La montée en puissance des hubs de fret comme Addis-Abeba, Casablanca, Nairobi et Lagos renforce cette tendance. Les plateformes africaines tirent parti d’une demande croissante en liaisons cargo vers l’Europe, le Golfe et l’Asie, alimentée par la reconfiguration des chaînes d’approvisionnement mondiales et la recherche de routes plus diversifiées.

Cette performance ne compense pas les faiblesses du transport de passagers, mais elle ouvre des perspectives stratégiques pour les compagnies continentales désireuses de consolider leur modèle économique.

Des hubs régionaux en émergence

Le paysage aérien africain reste dominé par quelques acteurs seulement. Ethiopian Airlines, Royal Air Maroc, Kenya Airways et RwandAir concentrent une part importante du trafic continental. Ethiopian Airlines, en particulier, s’impose comme le premier opérateur africain depuis plus d’une décennie ; elle dessert plus de 130 destinations et affiche régulièrement des bénéfices, selon ses états financiers (2024-2025). Le Maroc consolide également son positionnement, porté par la croissance rapide du tourisme et les investissements massifs dans les infrastructures aéroportuaires. Selon l’ONDA en 2025, le Royaume a accueilli plus de 30 millions de passagers en 2024 et projette une capacité de 80 millions à l’horizon 2035, notamment grâce aux projets liés à la Coupe du monde 2030.

Ces hubs émergents portent une ambition continentale: accroitre le trafic intra-africain, capter les flux intercontinentaux, attirer davantage de compagnies et moderniser la flotte. Toutefois, l’analyse économique montre que ces avancées restent insuffisantes face à l’ampleur du retard accumulé.

Les économistes du secteur s’accordent à dire que la libéralisation du ciel africain demeure la clé de voûte d’une transformation durable. Une étude conjointe de l’IATA et de l’UA montre qu’une ouverture totale du marché pourrait générer 155.000 emplois supplémentaires et ajouter 1,3 milliard de dollars au PIB du continent. Pourtant, la résistance politique persiste. Plusieurs États craignent de voir leurs compagnies nationales, souvent sous-capitalisées, submergées par des concurrents régionaux plus robustes.

L’absence d’harmonisation réglementaire complique également les opérations. Les divergences dans les normes de sécurité, les taxes, les autorisations de vols ou les accords de services aériens ralentissent la construction d’un marché intégré. La BAD souligne dans son rapport Africa’s Infrastructure Gap 2025 qu’un avion qui traverse plusieurs pays africains doit s’acquitter en moyenne de frais cumulés nettement supérieurs à ceux enregistrés en Asie ou en Europe.

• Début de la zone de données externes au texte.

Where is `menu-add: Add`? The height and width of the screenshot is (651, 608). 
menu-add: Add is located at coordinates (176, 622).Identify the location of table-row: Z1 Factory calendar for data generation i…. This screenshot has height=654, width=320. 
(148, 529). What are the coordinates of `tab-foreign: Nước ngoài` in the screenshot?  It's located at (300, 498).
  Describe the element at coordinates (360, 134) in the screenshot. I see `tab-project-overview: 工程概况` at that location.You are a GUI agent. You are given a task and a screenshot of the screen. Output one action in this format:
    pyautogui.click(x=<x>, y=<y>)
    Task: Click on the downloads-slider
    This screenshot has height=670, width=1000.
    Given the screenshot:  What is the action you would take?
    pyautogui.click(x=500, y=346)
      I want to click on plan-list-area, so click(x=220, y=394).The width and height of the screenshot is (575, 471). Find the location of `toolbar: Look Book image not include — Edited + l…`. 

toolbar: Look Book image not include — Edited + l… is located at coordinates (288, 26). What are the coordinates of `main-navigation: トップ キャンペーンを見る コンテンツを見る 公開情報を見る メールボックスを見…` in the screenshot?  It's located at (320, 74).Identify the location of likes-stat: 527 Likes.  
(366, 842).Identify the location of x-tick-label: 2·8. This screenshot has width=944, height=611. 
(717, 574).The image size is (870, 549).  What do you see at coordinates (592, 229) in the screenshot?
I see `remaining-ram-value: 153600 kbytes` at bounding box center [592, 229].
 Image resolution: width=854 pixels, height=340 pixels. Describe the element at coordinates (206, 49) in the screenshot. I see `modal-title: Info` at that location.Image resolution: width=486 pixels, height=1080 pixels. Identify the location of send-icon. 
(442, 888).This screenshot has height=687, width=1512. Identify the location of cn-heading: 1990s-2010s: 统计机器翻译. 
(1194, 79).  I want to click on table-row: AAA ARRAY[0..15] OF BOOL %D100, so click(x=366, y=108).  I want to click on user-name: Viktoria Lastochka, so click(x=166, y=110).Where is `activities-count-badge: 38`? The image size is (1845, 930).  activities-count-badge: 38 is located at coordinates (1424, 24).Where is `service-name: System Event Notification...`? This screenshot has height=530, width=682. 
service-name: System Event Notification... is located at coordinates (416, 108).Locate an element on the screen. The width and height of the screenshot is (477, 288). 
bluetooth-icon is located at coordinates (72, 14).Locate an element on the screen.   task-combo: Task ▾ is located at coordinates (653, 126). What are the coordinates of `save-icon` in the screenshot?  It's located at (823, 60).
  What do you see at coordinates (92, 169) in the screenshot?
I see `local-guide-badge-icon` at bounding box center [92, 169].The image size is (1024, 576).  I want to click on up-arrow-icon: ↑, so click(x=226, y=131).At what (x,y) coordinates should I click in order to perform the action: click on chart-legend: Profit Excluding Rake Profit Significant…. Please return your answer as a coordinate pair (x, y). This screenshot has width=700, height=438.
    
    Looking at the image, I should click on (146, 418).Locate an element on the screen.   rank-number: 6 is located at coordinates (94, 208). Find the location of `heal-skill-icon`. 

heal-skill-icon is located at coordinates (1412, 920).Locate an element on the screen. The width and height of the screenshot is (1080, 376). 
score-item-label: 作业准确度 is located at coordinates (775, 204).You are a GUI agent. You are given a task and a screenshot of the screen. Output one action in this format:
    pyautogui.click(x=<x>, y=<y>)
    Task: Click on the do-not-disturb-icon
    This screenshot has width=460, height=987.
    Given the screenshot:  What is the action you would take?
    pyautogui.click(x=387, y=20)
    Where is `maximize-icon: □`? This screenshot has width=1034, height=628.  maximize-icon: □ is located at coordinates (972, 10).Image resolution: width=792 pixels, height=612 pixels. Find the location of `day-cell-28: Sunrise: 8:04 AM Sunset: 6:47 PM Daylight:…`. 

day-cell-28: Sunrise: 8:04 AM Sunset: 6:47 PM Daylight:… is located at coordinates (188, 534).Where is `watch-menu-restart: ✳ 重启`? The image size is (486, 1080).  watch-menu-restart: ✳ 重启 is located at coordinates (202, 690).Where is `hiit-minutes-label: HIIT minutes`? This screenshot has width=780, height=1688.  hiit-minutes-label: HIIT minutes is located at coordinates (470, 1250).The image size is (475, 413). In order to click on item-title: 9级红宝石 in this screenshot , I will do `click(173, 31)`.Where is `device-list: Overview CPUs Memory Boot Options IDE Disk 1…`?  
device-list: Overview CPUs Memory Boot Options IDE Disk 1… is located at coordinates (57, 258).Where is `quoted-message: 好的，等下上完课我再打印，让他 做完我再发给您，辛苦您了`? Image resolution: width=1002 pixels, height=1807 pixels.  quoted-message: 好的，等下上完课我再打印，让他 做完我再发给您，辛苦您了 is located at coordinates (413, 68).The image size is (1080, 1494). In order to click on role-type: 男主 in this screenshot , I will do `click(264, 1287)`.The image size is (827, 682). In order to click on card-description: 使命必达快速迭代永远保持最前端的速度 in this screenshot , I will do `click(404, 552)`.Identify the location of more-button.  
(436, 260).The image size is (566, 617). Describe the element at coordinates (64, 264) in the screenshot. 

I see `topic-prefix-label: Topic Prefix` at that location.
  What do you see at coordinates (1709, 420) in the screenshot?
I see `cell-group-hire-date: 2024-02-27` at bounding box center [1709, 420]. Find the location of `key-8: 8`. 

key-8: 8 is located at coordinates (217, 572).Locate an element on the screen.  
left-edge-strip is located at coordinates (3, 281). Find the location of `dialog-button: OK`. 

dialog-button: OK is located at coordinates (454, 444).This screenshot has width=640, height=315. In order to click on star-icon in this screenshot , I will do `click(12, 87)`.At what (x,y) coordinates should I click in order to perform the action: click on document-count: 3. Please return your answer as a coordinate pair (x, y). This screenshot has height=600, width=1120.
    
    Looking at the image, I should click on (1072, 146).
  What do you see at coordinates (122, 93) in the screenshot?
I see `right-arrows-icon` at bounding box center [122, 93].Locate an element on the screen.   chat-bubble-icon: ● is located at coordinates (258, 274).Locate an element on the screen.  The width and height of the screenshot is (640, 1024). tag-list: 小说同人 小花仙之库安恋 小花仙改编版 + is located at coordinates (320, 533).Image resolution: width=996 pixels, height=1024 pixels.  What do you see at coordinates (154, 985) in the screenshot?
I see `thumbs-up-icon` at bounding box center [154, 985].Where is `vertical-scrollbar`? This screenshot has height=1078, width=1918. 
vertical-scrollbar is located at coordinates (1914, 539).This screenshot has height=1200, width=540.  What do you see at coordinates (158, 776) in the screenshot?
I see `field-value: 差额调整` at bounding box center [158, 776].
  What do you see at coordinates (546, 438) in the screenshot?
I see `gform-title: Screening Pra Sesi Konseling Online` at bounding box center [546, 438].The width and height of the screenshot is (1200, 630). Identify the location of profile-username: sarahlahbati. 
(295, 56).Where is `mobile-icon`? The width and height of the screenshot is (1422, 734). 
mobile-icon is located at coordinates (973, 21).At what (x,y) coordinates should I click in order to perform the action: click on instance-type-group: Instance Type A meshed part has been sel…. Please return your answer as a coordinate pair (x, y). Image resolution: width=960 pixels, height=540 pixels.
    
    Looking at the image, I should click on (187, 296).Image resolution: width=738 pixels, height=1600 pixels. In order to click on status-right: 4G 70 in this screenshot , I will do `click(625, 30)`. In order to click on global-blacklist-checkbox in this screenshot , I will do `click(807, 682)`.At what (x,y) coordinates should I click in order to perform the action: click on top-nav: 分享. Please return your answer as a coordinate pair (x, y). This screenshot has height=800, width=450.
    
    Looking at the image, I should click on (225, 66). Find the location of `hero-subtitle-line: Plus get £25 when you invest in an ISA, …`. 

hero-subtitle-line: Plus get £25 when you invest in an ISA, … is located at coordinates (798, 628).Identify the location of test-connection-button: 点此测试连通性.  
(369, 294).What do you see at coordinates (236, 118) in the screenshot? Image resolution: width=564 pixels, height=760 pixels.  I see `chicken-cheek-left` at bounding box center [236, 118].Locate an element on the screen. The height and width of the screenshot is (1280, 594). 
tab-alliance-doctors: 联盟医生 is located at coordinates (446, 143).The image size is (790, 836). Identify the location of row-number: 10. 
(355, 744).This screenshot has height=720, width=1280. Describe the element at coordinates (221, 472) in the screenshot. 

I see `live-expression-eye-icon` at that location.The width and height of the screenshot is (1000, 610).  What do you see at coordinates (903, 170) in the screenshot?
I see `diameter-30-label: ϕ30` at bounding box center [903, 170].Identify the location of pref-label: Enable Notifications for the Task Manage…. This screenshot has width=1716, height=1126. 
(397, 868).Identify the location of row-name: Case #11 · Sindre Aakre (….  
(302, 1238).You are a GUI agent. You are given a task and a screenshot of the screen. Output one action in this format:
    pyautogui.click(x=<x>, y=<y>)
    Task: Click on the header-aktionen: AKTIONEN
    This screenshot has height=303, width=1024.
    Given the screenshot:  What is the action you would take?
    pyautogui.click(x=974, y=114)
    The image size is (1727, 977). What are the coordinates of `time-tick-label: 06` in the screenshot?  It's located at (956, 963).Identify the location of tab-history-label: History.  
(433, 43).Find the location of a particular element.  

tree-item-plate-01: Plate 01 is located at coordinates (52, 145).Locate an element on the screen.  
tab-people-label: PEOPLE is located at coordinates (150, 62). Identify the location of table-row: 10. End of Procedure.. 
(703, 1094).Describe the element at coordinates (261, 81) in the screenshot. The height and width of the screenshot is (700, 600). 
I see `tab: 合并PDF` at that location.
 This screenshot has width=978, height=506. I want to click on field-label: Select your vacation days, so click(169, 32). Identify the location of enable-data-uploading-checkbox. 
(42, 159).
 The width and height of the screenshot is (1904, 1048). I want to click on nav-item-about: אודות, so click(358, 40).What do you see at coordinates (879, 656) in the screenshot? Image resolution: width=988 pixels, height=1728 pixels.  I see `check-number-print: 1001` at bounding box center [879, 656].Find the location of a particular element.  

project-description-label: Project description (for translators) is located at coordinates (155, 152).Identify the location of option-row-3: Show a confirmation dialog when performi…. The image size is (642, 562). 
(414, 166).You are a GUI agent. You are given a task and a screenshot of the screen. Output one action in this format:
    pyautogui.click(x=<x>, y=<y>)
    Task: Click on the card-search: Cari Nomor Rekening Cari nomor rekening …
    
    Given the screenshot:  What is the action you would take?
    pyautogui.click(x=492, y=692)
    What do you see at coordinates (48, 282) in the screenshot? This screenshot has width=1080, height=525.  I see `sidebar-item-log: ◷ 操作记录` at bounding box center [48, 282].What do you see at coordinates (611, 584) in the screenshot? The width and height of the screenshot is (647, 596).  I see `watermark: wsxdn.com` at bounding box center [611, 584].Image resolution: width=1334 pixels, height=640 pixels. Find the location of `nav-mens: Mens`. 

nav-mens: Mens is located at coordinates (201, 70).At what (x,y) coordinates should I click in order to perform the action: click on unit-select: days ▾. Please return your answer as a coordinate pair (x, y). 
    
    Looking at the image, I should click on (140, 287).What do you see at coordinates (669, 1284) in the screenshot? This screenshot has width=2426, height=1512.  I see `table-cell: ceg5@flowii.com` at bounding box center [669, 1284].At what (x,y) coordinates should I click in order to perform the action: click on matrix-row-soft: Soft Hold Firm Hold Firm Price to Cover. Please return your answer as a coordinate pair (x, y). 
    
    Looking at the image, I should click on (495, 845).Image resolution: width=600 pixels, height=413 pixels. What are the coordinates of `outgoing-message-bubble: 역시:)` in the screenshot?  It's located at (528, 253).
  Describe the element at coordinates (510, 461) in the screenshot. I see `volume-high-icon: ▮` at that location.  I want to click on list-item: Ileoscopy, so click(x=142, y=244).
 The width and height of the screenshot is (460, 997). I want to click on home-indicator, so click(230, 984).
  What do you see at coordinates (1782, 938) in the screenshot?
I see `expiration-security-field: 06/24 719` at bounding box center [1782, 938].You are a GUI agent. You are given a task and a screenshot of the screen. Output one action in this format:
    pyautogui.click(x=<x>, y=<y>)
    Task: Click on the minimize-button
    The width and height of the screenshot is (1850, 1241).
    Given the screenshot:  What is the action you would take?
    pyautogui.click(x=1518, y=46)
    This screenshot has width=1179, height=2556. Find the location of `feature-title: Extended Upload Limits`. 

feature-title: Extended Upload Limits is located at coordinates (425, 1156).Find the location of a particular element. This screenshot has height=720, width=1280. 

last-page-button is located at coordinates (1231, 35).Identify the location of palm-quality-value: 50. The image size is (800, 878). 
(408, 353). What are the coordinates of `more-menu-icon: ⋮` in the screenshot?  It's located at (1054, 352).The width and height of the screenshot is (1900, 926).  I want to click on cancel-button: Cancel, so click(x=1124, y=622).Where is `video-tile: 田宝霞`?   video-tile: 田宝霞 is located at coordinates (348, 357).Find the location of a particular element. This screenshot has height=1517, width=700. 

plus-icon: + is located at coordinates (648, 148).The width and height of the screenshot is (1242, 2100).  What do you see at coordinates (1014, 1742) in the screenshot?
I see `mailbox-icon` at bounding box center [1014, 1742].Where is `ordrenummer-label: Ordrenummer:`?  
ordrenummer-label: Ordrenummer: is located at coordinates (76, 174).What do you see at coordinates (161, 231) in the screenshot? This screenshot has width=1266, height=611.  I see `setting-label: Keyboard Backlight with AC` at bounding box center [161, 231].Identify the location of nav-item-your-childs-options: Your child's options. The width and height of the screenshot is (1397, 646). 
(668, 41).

Les perspectives 2026 confirment que l’industrie mondiale continue de s’éloigner de ses fragilités post-pandémiques tandis que l’Afrique reste confinée aux marges. Les compagnies du continent bénéficieront néanmoins de la vigueur de la demande mondiale, de l’amélioration du fret et de l’urbanisation rapide. Mais les défis demeurent considérables: renouveler une flotte vieillissante, stabiliser les finances, attirer les compétences, investir dans les infrastructures et réduire l’inflation des coûts.

Le rapport de l’IATA rappelle que les revenus mondiaux du secteur devraient dépasser 1 053 milliards de dollars en 2026, une première historique. Le risque est que cette croissance se déroule sans l’Afrique, ou du moins sans qu’elle puisse y capter une part substantielle.